*Exercise aim*: Format the records starting at the line containing "Given: Click the INICIO purple arrow icon" and ending at the line containing "The image size is (870, 521). (524, 223)" as a two-column CSV with the header instruction,response. Give one row per request, with its text and its answer each in a single quoted field and any line breaks replaced by spaces.

*Records to process*:
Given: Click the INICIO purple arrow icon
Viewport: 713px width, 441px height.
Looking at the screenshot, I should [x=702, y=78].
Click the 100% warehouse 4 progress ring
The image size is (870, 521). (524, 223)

* * *

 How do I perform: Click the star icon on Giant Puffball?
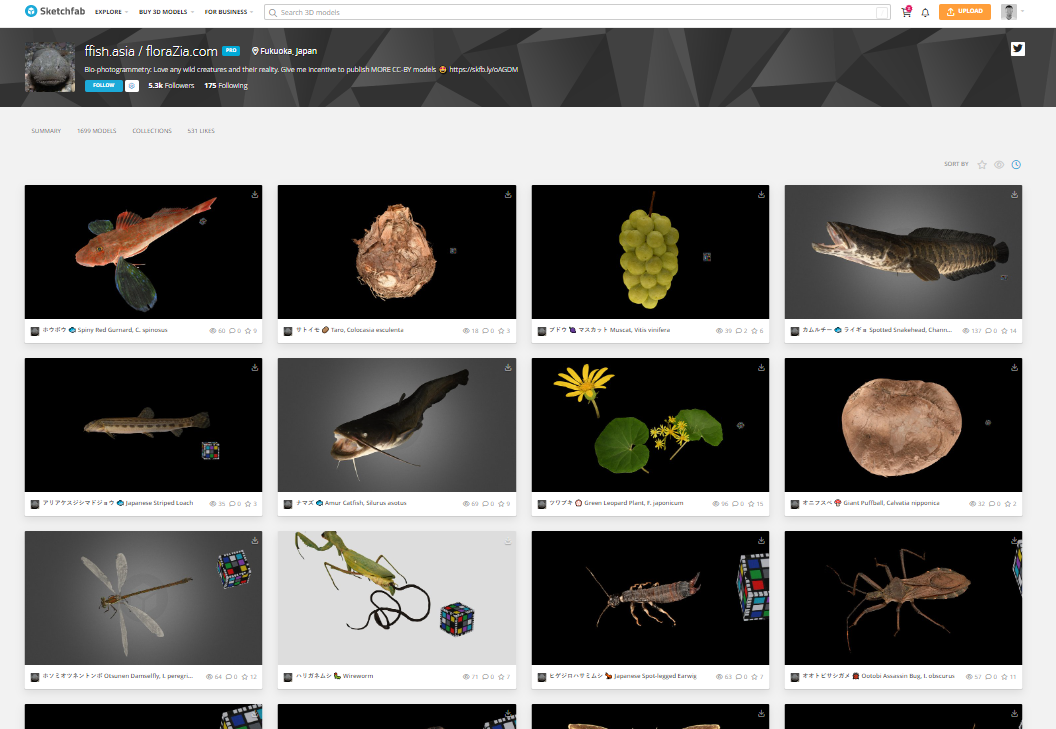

* * *

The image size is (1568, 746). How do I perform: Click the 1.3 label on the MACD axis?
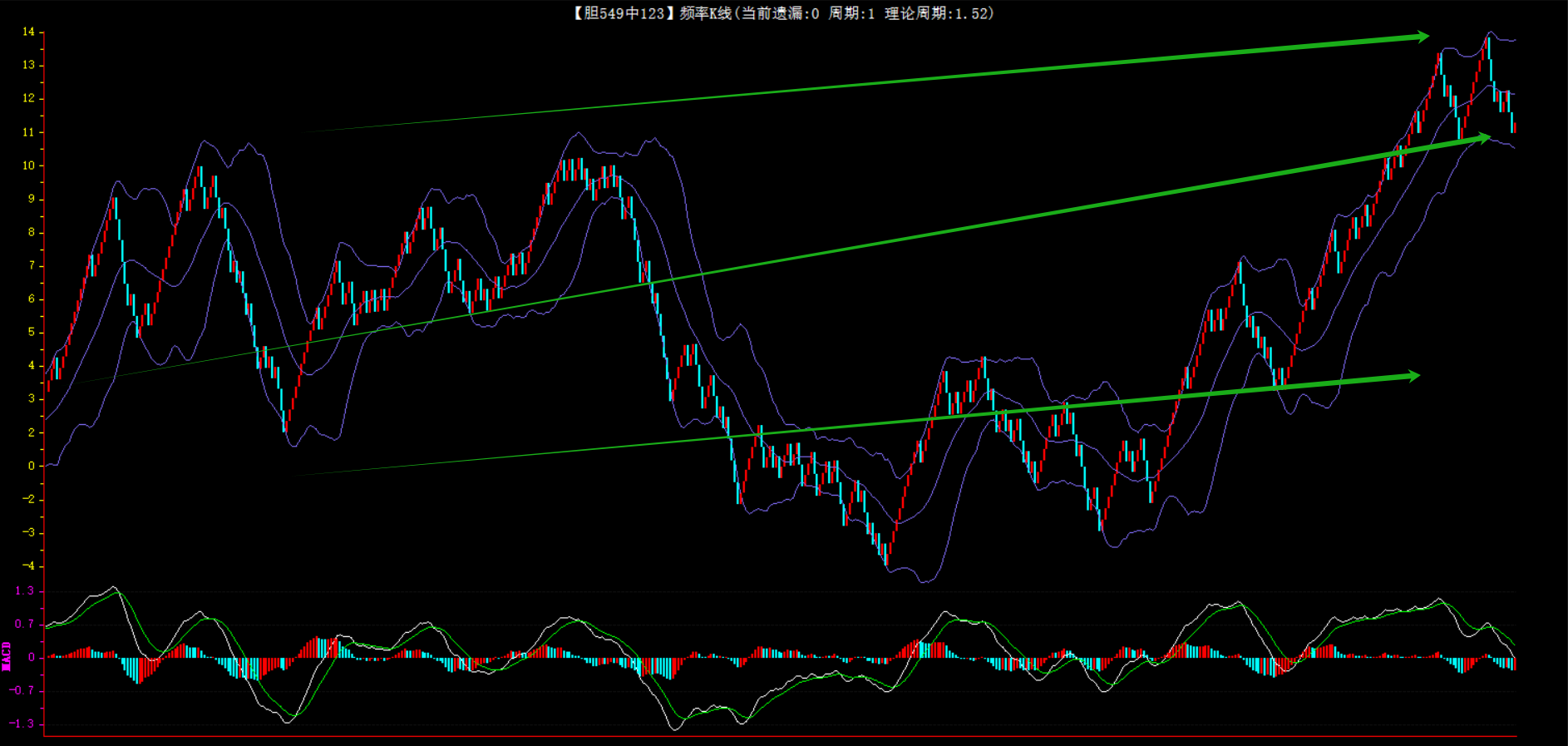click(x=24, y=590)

*Solution*:
instruction,response
"Given: Click the INICIO purple arrow icon Viewport: 713px width, 441px height.","Looking at the screenshot, I should [x=702, y=78]."
"Click the 100% warehouse 4 progress ring","The image size is (870, 521). (524, 223)"